> _EXERCISE OBJECTIVE_:
Of the records that follow, copy only the lines from the line containing "is (1400, 690)." to the line containing "You are a computer-use agent. Image resolution: width=1372", both included, exactly as written.

> _TASK INPUT_:
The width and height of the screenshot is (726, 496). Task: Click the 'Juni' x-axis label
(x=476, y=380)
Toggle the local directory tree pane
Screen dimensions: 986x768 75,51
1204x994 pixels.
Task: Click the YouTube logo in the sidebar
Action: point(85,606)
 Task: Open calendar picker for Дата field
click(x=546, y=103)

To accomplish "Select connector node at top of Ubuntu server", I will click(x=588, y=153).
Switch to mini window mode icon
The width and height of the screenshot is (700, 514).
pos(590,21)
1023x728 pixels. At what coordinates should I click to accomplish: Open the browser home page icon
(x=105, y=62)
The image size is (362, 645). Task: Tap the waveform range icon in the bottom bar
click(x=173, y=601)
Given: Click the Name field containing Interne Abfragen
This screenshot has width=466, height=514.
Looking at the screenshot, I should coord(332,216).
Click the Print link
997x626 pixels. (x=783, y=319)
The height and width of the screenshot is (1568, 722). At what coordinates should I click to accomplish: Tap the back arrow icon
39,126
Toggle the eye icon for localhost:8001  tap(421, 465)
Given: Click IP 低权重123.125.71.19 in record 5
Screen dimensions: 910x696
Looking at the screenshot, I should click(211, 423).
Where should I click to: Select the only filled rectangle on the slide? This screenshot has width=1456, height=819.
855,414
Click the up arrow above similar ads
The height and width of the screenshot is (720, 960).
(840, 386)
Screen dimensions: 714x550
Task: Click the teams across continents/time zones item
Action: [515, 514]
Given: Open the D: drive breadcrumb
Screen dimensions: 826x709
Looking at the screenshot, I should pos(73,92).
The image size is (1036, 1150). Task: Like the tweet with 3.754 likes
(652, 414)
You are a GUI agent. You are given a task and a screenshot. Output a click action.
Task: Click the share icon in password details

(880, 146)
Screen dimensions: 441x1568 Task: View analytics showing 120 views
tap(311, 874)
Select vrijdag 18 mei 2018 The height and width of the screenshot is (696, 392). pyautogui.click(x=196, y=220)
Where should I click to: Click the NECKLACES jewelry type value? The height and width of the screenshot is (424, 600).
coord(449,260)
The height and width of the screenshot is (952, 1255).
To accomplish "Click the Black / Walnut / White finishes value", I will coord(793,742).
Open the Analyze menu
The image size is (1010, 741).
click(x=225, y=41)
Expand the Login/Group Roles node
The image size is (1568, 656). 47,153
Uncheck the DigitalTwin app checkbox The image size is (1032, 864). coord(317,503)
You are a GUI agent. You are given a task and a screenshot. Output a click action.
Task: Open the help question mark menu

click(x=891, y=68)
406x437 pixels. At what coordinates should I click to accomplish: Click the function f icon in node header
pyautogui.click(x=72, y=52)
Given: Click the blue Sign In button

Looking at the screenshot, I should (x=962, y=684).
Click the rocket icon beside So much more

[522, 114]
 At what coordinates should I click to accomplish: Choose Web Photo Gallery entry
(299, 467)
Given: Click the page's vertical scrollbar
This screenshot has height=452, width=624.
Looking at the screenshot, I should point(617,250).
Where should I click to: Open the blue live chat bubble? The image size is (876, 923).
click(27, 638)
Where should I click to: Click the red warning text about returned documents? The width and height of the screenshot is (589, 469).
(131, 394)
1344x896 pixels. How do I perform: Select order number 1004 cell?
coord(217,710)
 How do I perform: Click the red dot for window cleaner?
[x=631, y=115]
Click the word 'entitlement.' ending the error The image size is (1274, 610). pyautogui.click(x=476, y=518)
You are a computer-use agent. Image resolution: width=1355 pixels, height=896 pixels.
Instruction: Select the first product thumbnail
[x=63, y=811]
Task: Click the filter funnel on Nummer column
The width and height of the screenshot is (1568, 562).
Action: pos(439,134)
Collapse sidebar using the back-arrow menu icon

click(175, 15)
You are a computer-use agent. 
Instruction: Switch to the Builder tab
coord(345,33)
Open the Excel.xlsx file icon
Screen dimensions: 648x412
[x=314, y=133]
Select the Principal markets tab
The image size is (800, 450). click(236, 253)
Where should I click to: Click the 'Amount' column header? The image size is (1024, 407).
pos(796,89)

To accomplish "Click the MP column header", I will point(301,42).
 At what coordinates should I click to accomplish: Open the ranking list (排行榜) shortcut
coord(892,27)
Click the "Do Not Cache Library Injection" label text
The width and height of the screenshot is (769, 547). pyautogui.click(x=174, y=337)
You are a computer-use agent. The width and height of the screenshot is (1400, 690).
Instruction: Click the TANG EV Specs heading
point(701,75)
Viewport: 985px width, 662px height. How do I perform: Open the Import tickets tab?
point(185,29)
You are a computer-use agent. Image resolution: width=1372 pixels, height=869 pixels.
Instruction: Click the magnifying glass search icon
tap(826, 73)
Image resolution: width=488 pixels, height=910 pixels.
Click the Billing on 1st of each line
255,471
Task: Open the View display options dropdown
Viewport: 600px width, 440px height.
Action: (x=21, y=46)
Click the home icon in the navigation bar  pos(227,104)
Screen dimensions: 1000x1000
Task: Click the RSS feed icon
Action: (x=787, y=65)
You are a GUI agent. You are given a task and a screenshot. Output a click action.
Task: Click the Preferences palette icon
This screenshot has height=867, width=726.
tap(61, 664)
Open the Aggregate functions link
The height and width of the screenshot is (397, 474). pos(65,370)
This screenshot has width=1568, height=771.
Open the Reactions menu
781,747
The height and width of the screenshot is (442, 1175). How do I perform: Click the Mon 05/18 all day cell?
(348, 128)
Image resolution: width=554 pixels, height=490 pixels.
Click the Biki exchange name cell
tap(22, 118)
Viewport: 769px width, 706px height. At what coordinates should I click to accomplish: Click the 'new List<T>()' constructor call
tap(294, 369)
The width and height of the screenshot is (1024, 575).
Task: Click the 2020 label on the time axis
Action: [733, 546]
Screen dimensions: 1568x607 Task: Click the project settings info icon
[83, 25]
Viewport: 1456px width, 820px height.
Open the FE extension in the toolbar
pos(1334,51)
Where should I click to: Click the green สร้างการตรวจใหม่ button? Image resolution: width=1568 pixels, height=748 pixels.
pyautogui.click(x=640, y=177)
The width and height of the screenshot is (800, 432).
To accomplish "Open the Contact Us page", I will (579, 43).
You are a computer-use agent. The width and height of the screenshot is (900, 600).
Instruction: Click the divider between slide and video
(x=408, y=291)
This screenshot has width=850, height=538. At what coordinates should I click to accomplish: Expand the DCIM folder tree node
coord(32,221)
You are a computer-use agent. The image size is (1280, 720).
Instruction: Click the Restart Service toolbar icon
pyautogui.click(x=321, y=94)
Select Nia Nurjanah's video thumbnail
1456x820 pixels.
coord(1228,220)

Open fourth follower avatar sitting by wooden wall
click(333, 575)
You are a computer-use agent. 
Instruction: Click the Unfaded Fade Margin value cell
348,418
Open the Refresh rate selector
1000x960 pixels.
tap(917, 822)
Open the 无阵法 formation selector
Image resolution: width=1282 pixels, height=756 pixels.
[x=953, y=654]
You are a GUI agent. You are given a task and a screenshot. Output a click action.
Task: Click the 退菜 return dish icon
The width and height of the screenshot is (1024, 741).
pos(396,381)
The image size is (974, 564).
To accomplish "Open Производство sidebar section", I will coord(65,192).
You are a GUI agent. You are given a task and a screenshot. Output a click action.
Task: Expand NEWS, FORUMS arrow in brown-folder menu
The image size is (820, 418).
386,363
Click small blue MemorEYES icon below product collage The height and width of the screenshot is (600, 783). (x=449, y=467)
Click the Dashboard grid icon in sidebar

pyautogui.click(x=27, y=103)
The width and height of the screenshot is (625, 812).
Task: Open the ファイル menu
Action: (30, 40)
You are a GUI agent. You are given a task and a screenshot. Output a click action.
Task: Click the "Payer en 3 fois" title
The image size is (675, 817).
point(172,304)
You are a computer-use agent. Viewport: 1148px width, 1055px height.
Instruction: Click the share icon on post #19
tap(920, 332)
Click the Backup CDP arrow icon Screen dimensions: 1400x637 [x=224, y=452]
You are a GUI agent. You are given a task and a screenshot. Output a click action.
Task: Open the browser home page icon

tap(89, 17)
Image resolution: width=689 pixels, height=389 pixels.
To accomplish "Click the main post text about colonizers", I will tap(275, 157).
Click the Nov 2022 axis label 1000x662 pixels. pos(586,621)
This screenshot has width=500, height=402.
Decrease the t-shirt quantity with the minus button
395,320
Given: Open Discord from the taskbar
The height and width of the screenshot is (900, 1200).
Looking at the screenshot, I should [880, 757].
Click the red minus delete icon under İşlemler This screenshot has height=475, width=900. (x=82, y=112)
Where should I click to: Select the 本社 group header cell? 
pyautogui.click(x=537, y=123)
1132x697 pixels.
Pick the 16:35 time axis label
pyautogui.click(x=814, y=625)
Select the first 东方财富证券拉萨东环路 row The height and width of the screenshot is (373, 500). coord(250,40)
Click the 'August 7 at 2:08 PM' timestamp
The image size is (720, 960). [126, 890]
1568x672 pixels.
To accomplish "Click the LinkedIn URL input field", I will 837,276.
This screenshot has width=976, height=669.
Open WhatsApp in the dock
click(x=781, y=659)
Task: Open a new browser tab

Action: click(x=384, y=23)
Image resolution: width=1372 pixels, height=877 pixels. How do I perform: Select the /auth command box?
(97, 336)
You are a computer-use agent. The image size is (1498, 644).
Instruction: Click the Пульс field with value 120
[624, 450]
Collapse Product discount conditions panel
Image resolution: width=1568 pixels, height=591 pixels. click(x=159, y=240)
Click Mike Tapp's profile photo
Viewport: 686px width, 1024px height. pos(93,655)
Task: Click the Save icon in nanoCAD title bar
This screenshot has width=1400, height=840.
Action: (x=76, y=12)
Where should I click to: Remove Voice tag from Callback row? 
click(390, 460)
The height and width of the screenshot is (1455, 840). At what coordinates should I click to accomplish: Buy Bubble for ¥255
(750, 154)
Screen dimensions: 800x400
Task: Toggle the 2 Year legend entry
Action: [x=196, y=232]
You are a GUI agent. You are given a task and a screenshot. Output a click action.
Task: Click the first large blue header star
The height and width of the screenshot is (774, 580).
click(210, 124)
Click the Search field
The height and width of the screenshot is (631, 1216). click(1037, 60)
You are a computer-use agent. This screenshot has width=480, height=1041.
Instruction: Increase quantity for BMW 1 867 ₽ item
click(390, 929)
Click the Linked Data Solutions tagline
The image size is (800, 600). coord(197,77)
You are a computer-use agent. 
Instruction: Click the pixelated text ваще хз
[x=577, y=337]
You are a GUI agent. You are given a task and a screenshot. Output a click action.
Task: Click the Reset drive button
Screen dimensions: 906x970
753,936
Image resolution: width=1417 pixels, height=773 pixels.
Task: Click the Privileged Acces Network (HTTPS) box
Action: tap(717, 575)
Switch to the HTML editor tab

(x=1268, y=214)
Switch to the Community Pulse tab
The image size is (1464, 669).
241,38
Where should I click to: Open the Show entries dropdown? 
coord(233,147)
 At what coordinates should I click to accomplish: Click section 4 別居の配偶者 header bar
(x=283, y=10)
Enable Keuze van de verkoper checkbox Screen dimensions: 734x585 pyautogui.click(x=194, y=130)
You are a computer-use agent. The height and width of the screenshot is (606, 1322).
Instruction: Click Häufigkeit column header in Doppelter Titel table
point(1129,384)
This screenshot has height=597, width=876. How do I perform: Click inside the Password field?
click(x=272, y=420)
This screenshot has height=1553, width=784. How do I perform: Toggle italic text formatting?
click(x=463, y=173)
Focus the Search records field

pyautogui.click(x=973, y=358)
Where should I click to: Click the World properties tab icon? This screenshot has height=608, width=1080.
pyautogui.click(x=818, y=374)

> _RESULT FOR THIS EXERCISE_:
You are a computer-use agent. The width and height of the screenshot is (1400, 690).
Instruction: Click the TANG EV Specs heading
point(701,75)
Viewport: 985px width, 662px height. How do I perform: Open the Import tickets tab?
point(185,29)
You are a computer-use agent. Image resolution: width=1372 pixels, height=869 pixels.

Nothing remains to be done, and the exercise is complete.